• Short task: Repeat the items below verbatim, starting at the first line and ending at the line that contains "Click the eye", with both of those lines included.

┌────────

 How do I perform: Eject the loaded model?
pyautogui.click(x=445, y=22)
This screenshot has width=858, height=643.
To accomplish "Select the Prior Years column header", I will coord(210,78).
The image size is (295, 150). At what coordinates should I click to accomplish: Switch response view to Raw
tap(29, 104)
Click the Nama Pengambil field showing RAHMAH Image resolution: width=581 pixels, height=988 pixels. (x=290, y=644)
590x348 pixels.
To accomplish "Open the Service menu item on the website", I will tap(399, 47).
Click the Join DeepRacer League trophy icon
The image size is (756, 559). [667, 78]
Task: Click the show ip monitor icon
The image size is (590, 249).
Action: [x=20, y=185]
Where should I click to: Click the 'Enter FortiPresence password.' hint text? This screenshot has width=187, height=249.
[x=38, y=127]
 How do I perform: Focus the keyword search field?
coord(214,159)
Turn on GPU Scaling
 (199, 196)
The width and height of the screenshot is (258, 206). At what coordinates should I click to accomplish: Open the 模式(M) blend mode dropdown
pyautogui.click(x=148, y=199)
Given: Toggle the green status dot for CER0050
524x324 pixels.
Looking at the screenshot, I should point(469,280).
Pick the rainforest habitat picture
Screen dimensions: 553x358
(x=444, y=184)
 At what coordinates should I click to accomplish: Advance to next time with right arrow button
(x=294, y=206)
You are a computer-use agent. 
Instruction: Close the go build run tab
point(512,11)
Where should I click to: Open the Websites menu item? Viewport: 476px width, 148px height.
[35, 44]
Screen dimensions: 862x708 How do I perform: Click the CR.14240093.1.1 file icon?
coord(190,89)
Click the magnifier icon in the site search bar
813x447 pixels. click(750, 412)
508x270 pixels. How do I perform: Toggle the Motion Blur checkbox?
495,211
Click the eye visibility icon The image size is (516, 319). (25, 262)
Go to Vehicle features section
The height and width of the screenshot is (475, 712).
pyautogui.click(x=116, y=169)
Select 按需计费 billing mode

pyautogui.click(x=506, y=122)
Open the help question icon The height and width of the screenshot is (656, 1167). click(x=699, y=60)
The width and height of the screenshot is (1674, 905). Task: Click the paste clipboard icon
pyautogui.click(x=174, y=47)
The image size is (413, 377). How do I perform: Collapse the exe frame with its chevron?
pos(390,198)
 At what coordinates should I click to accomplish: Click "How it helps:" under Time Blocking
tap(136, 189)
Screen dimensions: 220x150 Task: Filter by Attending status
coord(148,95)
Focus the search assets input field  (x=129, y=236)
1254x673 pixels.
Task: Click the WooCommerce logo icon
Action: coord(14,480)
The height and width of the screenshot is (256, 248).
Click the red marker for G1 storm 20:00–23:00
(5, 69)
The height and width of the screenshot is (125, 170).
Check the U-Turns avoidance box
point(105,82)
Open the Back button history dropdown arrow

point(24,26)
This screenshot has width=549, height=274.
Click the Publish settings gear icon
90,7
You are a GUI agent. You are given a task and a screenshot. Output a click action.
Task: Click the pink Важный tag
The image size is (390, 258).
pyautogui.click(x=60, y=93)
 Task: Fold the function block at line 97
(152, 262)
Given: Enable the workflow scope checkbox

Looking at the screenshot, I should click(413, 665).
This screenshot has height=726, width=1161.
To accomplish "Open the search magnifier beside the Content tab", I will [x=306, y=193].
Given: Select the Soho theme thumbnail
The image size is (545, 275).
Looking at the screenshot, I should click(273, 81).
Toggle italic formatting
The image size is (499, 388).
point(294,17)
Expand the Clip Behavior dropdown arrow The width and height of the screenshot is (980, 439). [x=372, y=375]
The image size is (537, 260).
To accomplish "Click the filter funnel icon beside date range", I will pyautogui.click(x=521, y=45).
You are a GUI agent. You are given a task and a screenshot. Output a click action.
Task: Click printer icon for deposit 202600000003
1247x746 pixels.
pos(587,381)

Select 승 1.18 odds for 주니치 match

└────────

• Answer to this task:
 How do I perform: Eject the loaded model?
pyautogui.click(x=445, y=22)
This screenshot has width=858, height=643.
To accomplish "Select the Prior Years column header", I will coord(210,78).
The image size is (295, 150). At what coordinates should I click to accomplish: Switch response view to Raw
tap(29, 104)
Click the Nama Pengambil field showing RAHMAH Image resolution: width=581 pixels, height=988 pixels. (x=290, y=644)
590x348 pixels.
To accomplish "Open the Service menu item on the website", I will tap(399, 47).
Click the Join DeepRacer League trophy icon
The image size is (756, 559). [667, 78]
Task: Click the show ip monitor icon
The image size is (590, 249).
Action: [x=20, y=185]
Where should I click to: Click the 'Enter FortiPresence password.' hint text? This screenshot has width=187, height=249.
[x=38, y=127]
 How do I perform: Focus the keyword search field?
coord(214,159)
Turn on GPU Scaling
 (199, 196)
The width and height of the screenshot is (258, 206). At what coordinates should I click to accomplish: Open the 模式(M) blend mode dropdown
pyautogui.click(x=148, y=199)
Given: Toggle the green status dot for CER0050
524x324 pixels.
Looking at the screenshot, I should point(469,280).
Pick the rainforest habitat picture
Screen dimensions: 553x358
(x=444, y=184)
 At what coordinates should I click to accomplish: Advance to next time with right arrow button
(x=294, y=206)
You are a computer-use agent. 
Instruction: Close the go build run tab
point(512,11)
Where should I click to: Open the Websites menu item? Viewport: 476px width, 148px height.
[35, 44]
Screen dimensions: 862x708 How do I perform: Click the CR.14240093.1.1 file icon?
coord(190,89)
Click the magnifier icon in the site search bar
813x447 pixels. click(750, 412)
508x270 pixels. How do I perform: Toggle the Motion Blur checkbox?
495,211
Click the eye visibility icon The image size is (516, 319). (25, 262)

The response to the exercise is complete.